▸ **Activity**
Using the material below, print the line that contains "Where should I", the line that contains "Viewport: 859px width, 578px", and every line in between, exactly and nothing else.

▸ **Extracted data**
::::

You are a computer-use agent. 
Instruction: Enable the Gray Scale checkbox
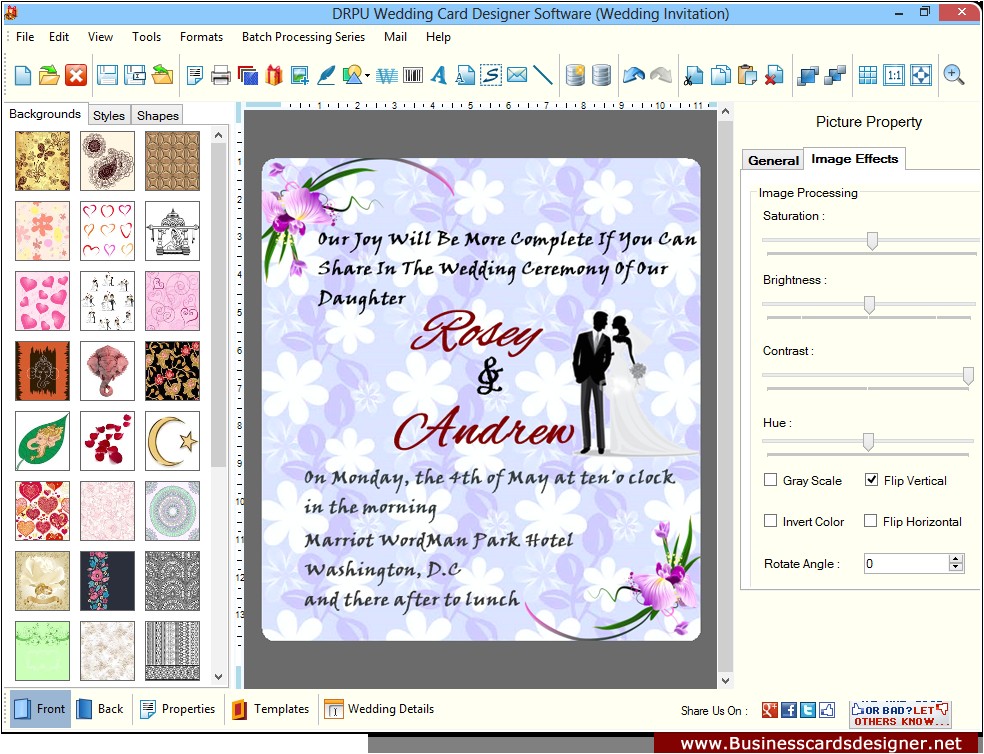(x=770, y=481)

::::

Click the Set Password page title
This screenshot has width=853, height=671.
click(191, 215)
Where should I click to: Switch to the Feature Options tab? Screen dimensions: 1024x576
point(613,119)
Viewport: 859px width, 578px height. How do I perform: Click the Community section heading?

::::

▸ **Exercise answer**
Where should I click to: Switch to the Feature Options tab? Screen dimensions: 1024x576
point(613,119)
Viewport: 859px width, 578px height. How do I perform: Click the Community section heading?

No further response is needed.